Data extract:
++++++++

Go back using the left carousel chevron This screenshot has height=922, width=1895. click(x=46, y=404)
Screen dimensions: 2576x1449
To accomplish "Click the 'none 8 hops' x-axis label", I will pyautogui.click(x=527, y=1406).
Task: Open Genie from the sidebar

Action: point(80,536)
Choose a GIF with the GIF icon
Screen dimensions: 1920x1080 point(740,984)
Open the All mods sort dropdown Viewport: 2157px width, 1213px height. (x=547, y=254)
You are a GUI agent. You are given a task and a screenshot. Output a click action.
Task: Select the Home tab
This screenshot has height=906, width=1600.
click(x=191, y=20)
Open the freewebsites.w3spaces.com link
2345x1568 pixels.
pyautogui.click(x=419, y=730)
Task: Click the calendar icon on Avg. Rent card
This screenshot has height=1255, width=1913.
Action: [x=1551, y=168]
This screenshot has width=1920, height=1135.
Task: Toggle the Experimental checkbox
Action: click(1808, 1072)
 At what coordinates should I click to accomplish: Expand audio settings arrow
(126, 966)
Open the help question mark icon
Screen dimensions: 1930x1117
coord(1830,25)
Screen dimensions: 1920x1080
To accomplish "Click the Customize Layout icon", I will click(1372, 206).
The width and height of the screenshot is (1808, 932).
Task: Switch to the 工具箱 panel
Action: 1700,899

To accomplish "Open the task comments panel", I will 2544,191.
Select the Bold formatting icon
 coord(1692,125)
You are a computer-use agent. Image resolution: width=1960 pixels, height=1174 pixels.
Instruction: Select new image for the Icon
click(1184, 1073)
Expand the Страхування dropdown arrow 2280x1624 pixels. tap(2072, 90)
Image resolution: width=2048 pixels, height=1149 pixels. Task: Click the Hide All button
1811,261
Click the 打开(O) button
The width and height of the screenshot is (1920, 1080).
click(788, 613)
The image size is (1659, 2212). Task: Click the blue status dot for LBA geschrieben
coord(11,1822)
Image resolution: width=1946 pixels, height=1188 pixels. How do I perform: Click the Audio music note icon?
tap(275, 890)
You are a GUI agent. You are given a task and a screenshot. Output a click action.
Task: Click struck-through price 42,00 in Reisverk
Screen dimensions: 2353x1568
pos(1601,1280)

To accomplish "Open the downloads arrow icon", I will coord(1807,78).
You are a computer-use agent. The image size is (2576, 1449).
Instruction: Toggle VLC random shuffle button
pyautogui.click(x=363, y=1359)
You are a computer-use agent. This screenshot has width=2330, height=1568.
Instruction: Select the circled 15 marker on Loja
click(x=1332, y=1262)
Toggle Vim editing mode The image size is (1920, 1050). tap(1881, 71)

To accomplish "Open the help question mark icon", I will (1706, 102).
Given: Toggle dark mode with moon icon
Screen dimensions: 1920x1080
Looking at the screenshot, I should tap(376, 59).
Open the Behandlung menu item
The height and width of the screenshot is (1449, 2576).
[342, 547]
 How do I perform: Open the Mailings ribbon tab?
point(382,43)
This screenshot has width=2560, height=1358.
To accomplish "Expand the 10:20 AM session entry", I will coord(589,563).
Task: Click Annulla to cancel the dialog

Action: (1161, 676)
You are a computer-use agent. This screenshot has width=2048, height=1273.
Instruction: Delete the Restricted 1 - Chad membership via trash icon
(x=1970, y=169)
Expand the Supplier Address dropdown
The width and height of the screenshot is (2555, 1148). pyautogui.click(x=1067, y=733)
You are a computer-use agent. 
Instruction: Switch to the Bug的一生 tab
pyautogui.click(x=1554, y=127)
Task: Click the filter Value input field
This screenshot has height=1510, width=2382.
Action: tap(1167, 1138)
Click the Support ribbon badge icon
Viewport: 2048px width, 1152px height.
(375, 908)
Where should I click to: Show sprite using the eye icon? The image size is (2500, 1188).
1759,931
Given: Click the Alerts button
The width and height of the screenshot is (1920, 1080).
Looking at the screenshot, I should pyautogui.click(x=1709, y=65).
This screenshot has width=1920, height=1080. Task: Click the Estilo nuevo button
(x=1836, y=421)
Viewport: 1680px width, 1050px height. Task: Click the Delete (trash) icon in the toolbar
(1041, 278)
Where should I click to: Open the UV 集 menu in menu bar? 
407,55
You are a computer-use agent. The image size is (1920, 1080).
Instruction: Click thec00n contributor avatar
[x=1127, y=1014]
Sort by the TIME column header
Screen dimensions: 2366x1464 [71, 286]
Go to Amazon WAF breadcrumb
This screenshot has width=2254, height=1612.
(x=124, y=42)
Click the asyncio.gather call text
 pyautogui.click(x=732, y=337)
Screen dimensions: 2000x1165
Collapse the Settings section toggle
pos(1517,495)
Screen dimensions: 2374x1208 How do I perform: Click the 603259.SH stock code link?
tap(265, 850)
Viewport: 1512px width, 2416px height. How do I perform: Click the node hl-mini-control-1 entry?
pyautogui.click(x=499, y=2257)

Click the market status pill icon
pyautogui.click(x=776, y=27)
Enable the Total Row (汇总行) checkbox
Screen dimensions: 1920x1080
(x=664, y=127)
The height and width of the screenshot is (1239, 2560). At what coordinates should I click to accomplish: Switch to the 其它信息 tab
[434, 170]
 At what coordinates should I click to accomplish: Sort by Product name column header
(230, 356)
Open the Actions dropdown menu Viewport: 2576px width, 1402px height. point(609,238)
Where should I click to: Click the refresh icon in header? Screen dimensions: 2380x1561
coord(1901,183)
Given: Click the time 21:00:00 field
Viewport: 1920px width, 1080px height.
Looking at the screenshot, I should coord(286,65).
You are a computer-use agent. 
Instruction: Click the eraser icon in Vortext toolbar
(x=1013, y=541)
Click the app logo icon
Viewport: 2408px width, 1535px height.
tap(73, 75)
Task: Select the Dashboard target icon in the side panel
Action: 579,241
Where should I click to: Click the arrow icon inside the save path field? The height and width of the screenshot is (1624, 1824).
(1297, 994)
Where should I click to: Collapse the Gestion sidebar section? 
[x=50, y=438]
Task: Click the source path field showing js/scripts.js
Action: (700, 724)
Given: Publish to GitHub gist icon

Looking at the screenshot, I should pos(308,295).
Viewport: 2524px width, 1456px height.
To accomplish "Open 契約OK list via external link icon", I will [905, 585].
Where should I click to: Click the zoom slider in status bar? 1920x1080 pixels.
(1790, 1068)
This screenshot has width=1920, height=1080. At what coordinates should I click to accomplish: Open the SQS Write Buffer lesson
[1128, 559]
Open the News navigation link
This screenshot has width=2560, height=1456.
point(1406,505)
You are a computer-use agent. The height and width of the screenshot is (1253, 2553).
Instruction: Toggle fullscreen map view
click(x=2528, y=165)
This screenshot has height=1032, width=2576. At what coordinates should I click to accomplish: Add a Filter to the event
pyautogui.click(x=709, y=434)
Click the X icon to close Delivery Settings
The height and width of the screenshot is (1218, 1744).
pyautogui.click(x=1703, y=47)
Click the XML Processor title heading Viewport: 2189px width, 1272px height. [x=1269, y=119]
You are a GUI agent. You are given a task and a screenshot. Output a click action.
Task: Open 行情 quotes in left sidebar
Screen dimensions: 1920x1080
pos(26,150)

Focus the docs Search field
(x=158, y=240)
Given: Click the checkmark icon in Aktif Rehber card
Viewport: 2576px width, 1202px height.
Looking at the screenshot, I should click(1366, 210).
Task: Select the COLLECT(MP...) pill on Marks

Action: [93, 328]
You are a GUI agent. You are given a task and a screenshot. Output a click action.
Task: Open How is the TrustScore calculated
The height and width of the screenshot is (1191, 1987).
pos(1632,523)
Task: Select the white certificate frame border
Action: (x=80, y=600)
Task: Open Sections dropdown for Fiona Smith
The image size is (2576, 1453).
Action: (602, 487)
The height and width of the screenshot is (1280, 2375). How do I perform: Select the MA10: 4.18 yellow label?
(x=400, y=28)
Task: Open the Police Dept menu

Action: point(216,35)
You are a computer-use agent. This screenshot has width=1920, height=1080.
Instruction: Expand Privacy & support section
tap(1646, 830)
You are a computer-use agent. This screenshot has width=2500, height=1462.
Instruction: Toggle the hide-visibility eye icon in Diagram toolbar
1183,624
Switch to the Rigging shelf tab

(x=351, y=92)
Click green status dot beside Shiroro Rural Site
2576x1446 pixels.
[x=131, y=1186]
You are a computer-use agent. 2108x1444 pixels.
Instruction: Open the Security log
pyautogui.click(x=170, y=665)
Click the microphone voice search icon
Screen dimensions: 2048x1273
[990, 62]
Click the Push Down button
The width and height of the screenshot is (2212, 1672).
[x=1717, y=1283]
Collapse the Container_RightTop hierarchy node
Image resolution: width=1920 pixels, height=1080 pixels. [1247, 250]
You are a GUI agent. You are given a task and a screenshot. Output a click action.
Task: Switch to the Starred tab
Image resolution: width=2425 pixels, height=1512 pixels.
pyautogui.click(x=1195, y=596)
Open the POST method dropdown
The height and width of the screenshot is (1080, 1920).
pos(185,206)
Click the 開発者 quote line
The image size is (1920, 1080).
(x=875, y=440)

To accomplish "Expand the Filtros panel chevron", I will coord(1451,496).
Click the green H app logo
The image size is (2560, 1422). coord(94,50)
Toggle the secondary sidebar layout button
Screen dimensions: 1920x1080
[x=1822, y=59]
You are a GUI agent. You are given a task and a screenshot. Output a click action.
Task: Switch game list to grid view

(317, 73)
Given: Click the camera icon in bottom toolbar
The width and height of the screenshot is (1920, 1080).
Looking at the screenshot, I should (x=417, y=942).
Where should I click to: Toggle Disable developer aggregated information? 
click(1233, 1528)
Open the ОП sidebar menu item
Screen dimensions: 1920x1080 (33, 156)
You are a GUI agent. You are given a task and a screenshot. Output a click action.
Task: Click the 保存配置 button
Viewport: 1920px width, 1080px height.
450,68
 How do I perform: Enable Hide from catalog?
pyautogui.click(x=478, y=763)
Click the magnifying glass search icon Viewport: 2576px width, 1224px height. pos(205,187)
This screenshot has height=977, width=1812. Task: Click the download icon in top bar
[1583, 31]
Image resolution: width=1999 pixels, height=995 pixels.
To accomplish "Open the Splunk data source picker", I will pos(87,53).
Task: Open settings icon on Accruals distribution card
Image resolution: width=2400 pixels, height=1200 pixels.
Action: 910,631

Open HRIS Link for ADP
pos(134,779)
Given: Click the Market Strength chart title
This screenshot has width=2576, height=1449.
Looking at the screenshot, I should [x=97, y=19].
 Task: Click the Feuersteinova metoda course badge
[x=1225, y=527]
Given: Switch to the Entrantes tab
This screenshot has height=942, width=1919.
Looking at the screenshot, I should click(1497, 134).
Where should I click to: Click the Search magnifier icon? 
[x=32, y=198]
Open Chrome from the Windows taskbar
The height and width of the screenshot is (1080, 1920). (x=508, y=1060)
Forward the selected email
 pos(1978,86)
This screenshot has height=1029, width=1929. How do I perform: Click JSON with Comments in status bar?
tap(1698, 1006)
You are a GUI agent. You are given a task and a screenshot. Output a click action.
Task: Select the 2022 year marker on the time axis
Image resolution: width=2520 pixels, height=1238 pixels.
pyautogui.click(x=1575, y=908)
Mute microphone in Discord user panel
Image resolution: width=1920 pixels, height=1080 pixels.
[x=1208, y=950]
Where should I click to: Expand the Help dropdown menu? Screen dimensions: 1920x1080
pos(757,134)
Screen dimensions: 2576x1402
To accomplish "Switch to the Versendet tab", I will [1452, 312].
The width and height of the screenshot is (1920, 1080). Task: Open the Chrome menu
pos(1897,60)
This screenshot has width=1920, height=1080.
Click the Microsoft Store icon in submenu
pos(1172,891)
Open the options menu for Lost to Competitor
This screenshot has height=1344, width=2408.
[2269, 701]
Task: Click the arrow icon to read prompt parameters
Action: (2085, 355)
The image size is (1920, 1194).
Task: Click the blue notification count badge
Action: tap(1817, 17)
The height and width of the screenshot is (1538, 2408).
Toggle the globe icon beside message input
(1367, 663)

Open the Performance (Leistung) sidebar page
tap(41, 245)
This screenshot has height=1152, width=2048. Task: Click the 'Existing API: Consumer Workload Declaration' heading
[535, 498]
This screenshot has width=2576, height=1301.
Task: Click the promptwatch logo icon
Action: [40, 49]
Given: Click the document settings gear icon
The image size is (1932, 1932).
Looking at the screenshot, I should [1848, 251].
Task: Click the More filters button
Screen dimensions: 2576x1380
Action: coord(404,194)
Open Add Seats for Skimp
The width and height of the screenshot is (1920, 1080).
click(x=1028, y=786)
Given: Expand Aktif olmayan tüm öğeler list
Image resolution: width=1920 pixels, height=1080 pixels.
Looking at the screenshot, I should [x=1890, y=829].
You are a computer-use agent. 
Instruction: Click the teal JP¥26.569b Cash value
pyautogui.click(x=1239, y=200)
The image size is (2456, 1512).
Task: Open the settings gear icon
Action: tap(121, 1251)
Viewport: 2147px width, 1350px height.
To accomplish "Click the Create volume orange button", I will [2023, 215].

++++++++

What you need to do:
Copy all lines from the entries that contain the word "left".

Written reply:
Go back using the left carousel chevron This screenshot has height=922, width=1895. click(x=46, y=404)
Task: Open 行情 quotes in left sidebar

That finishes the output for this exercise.